Lynx, cerfs, bouquetins : une conférence s'intéresse au retour de la grande faune sauvage des Alpes
Au bord de l'extinction il y a un peu plus d'un siècle, cerfs, bouquetins, lynx ou loups ont amorcé leur grand retour ces dernières décennies sous nos latitudes. Quelles en sont les raisons et comment coexister avec eux ? Une conférence prévue vendredi à Sion tentera d'y répondre.

Cerf, chamois, lynx ou encore loup. Pour quelles raisons certains animaux ont-ils fait leur retour dans les Alpes ces dernières décennies. Et comment apprendre à vivre à leurs côtés ? Ces questions seront abordées lors d’une conférence qui se tiendra ce vendredi à Sion, et organisée par la Société valaisanne des sciences naturelles et Fauna Valais.
Sous le titre "Relations prédateurs-proies en Valais", l’événement mettra en lumière plusieurs animaux représentatifs de la faune du canton. Avec comme objectif de comprendre quelles sont les conséquences que ces retours d'espèces dans les Alpes entraînent.
Autre objectif de la conférence, se poser la question de la coexistence avec ces animaux. "Parce qu'il ne faut pas oublier que la résilience d'un écosystème est liée au nombre d'espèces qu'on va y rencontrer. Et en ce moment, on est en train d'éradiquer la biodiversité à très large échelle sur l'ensemble des écosystèmes de la planète", explique Raphaël Arlettaz :
Faune exterminée par le passé
Alors que des animaux comme le bouquetin ou le cerf ont été réintroduits dans les Alpes dès le début du 20ᵉ siècle, d’autres, à l’instar du lynx, l’ont été plus récemment.
Encore faut-il comprendre pour quelles raisons ces animaux avaient disparu de ces régions.
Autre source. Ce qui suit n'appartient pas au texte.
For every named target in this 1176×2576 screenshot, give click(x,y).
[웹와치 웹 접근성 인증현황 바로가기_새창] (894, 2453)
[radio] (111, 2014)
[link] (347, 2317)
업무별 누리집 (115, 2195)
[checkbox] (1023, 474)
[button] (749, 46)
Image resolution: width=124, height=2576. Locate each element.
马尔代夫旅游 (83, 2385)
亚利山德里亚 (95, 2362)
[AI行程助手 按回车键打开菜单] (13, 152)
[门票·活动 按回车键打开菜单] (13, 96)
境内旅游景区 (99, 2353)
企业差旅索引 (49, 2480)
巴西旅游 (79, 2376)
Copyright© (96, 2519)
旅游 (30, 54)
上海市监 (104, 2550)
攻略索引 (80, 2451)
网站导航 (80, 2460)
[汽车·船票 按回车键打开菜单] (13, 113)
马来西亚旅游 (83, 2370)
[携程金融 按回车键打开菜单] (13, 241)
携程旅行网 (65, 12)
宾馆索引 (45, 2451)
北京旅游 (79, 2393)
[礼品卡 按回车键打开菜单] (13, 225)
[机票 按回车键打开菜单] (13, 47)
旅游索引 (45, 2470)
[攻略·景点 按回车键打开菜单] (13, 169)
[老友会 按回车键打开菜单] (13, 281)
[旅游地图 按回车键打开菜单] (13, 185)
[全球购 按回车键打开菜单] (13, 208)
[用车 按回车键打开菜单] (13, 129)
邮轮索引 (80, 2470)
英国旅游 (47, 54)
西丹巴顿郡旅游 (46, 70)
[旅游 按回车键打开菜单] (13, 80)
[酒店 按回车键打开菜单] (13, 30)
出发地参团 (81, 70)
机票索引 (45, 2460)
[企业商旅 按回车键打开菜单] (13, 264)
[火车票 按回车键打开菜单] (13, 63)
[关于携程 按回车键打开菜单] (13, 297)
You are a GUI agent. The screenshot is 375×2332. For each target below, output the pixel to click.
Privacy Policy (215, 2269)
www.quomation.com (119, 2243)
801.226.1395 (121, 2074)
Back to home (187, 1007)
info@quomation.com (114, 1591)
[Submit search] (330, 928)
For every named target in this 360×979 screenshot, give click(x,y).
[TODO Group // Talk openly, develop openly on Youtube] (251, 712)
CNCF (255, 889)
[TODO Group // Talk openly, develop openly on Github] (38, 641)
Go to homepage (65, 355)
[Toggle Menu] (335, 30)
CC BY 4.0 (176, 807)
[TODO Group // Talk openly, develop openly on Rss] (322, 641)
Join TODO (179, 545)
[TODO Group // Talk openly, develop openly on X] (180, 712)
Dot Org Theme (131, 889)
Certaines espèces sont, quant à elles revenues de manière naturelle. C'est le cas du loup.
Est-il possible de cohabiter avec ce grand prédateur ou à l'inverse, faut-il réguler sa présence ? "La lutte contre la grande faune agissant comme un concurrent est une vieille histoire", répond Raphaël Arlettaz.
"Evidemment, quand les animaux de rente sont visés, on s'en prend aux prédateurs qui causent ces dommages, on peut le comprendre. Mais d'autre part, il y a le souci de ceux qui exploitent la faune sauvage, notamment par la chasse. Eux voudraient être les seuls à pouvoir exploiter cette population de proies", relève ce dernier, avant d'ajouter qu'au fond, la coexistence est possible.
"Il faut juste faire preuve de bonne volonté et accepter le fait que d'autres espèces vivent aussi sur le territoire".
La conférence sur le sujet, aura lieu à 20h15 ce vendredi à l'Aula Energypolis à Sion. L'entrée y est libre.